#### [BRANO PROPOSTO]
-- -- --
Cerchiamo di fare ordine:
il risultato finale di oltre dieci procedimenti aperti presso il TAR Lombardia e culminati presso il Consiglio di Stato, è stato nel senso di precisare che i poteri attribuiti all’Autorità, sono quelli previsti dall’art. 2, co. 12, lett. e) della Legge n. 481/1995stabilisce e aggiorna… le tariffe di base, i parametri e gli altri elementi di riferimento per determinare le tariffe, di cui ai commi 17, 18 e 19, nonché le modalità per il recupero dei costi eventualmente sostenuti nell’interesse generale in modo da assicurare…la realizzazione degli obiettivi generali di carattere sociale, di tutela ambientale e di uso efficiente delle risorse di cui al comma 1 dell’articolo 1″e, soprattutto, ha escluso che l’Autorità, in forza della disposizione richiamata, possa ritenersi autorizzata ad intervenire a gamba tesa sui rapporti contrattuali tra distributore e venditore o tra questi e il cliente finale.
La sentenza del Consiglio di Stato – che pure, nella deliberazione n. 50/18, è stata assurta dall’Autorità, come presupposto fattuale da cui far discendere la “nuova” imposizione a carico dei cittadini – richiamando l’art. 3, comma 10 e 11 del Decreto Legislativo n. 79/99, ha piuttosto ribadito che l’Autorità ha SOLO il potere di individuare gli oneri generali di sistema, con “conseguente adeguamento del corrispettivo” relativo all’accesso e all’uso della rete di trasmissione.
-- -- --
#### [MATERIALE FORNITO]
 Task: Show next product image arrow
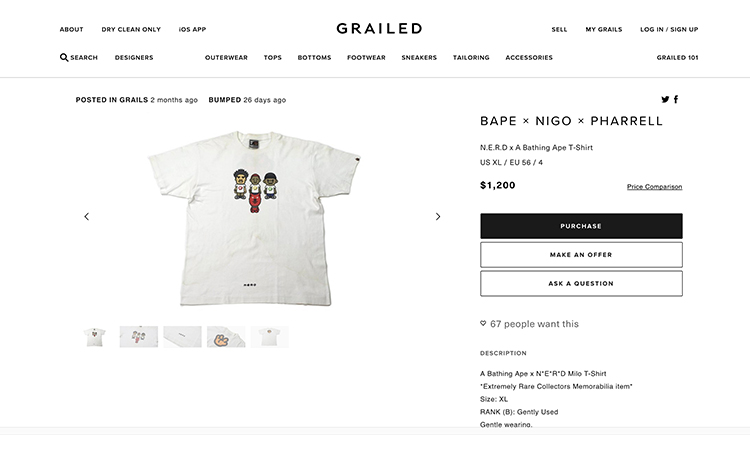click(x=437, y=217)
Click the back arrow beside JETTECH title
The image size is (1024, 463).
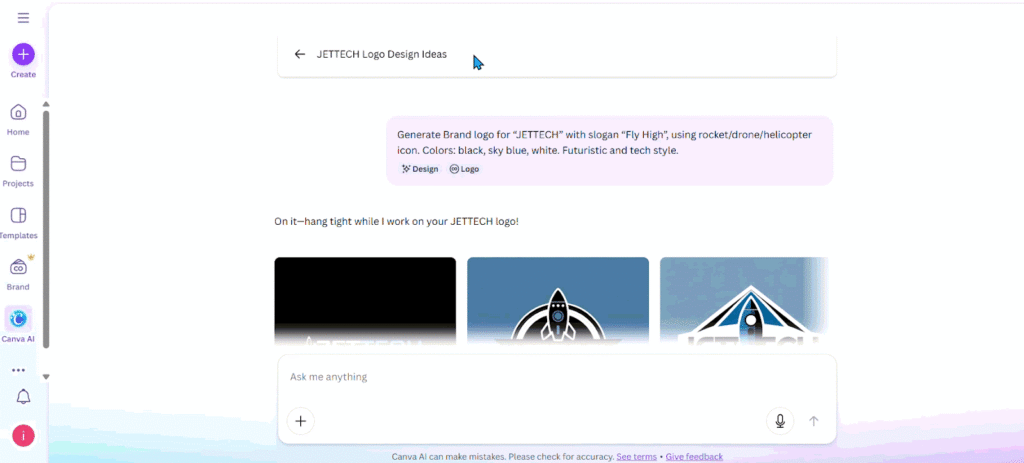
-- -- --
#### [COMPITI DA SVOLGERE]
1: Rispondi a queste domande sul brano proposto relativo ai poteri dell'Autorità:
(a) Presso quale tribunale amministrativo sono stati aperti gli oltre dieci procedimenti?
(b) In quale deliberazione l'Autorità ha assunto la sentenza del Consiglio di Stato come presupposto della "nuova" imposizione?
(c) Quali commi di quale articolo del Decreto Legislativo n. 79/99 richiama la sentenza del Consiglio di Stato?
2: Scrivi il seguito del brano proposto sui poteri dell'Autorità, partendo subito dopo la frase che termina con "rete di trasmissione".
I dati hanno una provenienza diversa da quella del brano proposto.

#### [RISPOSTE AI COMPITI]
1:
(a) Presso il TAR Lombardia.
(b) Nella deliberazione n. 50/18.
(c) I commi 10 e 11 dell'art. 3.

2:
Nessun potere impositivo dunque in capo all’Autorità la cui Deliberazione deve considerarsi contraria alle norme di rango costituzionale, quali il principio di legalità di cui all’art. 23 Costituzione (“Nessuna prestazione personale o patrimoniale può essere imposta se non in base alla legge.”) e norme di estrazione comunitaria che impongono il rispetto dei principi di economicità e ragionevolezza, da considerarsi come principi immanenti alla materia della produzione, trasporto e distribuzione nazionale dell’energia.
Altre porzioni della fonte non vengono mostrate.